Malazan Reread of the Fallen

Malazan Re-read of the Fallen: Midnight Tides, Chapter Twenty-Four


Welcome to the Malazan Re-read of the Fallen! Every post will start off with a summary of events, followed by reaction and commentary by your hosts Bill and Amanda (with Amanda, new to the series, going first), and finally comments from readers. In this article, we’ll cover Chapter Twenty-Four of Midnight Tides by Steven Erikson (MT).

A fair warning before we get started: We’ll be discussing both novel and whole-series themes, narrative arcs that run across the entire series, and foreshadowing. Note: The summary of events will be free of major spoilers and we’re going to try keeping the reader comments the same. A spoiler thread has been set up for outright Malazan spoiler discussion.

Just a quick note: Those who have flicked ahead will be aware of what a behemoth of a chapter twenty-five is. Under instruction from Bill—who has said that we won’t do the chapter sufficient justice if we cram it all into one discussion post—we are splitting it into two. As a heads up the first post will end at the point where Trull encounters the Ceda. (Bill’s words, so I hope that makes it fully understandable to you all!)

Chapter Twenty-Four


Mosag’s demon senses a “heart” of power under the city that would allow it to break its bonds. It thinks how silly mortals were, rushing here and there, as it realizes its own intelligence is somehow burgeoning.
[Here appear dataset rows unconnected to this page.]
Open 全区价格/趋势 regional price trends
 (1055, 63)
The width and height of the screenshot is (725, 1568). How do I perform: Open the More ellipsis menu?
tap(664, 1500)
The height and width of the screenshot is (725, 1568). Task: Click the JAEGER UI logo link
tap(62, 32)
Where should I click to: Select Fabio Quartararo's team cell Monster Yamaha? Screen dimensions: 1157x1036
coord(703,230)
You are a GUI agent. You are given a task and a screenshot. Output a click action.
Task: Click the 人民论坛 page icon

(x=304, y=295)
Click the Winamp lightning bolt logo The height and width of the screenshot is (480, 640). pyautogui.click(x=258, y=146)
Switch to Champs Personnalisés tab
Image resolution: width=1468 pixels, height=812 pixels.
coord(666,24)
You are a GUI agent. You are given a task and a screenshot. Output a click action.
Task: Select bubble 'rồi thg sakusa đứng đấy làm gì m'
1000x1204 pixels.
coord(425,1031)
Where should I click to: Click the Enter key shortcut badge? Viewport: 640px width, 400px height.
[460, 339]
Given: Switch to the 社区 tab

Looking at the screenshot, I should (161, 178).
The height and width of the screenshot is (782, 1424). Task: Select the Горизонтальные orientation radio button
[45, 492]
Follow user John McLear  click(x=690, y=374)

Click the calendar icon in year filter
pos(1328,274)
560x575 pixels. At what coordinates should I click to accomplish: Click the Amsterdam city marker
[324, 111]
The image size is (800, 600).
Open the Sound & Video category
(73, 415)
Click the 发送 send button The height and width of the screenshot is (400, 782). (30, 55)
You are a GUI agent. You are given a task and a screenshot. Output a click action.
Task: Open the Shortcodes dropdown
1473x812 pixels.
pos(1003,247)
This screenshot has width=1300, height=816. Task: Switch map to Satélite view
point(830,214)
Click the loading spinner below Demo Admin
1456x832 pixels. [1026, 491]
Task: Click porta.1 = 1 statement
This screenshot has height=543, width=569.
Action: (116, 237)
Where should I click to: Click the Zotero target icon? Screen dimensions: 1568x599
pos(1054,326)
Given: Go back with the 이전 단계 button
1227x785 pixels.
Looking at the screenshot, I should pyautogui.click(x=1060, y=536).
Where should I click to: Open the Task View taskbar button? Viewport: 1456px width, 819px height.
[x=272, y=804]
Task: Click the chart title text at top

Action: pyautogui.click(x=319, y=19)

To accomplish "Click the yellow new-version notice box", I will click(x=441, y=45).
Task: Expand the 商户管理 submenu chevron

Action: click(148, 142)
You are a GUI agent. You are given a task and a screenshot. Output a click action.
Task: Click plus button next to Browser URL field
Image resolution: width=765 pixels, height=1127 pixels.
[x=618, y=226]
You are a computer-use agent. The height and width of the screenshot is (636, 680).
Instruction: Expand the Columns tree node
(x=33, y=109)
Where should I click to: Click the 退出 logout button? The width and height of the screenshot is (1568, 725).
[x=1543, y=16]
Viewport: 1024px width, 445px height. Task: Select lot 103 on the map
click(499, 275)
Selush fixes up Shurq at Tehol’s then leaves. Shurq and Tehol look off to the Edur fleet and where the battle had been. Shurq leaves, each of them warning the other about Eberict.


Ezgara sleeps on the throne, exhausted, with Nisall there. Chancellor Triban Gnol had left earlier, as had Moroch Nevath. First Eunuch Nifadas took charge of the palace soldiers, the Ceda had set himself on the King’s Path, and Eberict was using his soldiers in the city. Nifadas tells Brys it is their “last day,” and Brys says there’s no reason to assume the Edur will kill him. Brys tells Nisall to rest. Brys finds Eberict standing over the Ceda (still on his tile) with drawn sword and warns him against killing the Ceda. Eberict says it would be a mercy but withdraws when Brys stands against it. Eberict tells Brys he has “other tasks” and when Brys clearly considers killing him, Eberict says that merely confirms his suspicions and leaves. Brys cannot do anything to stop him, though he worries he is going after Tehol.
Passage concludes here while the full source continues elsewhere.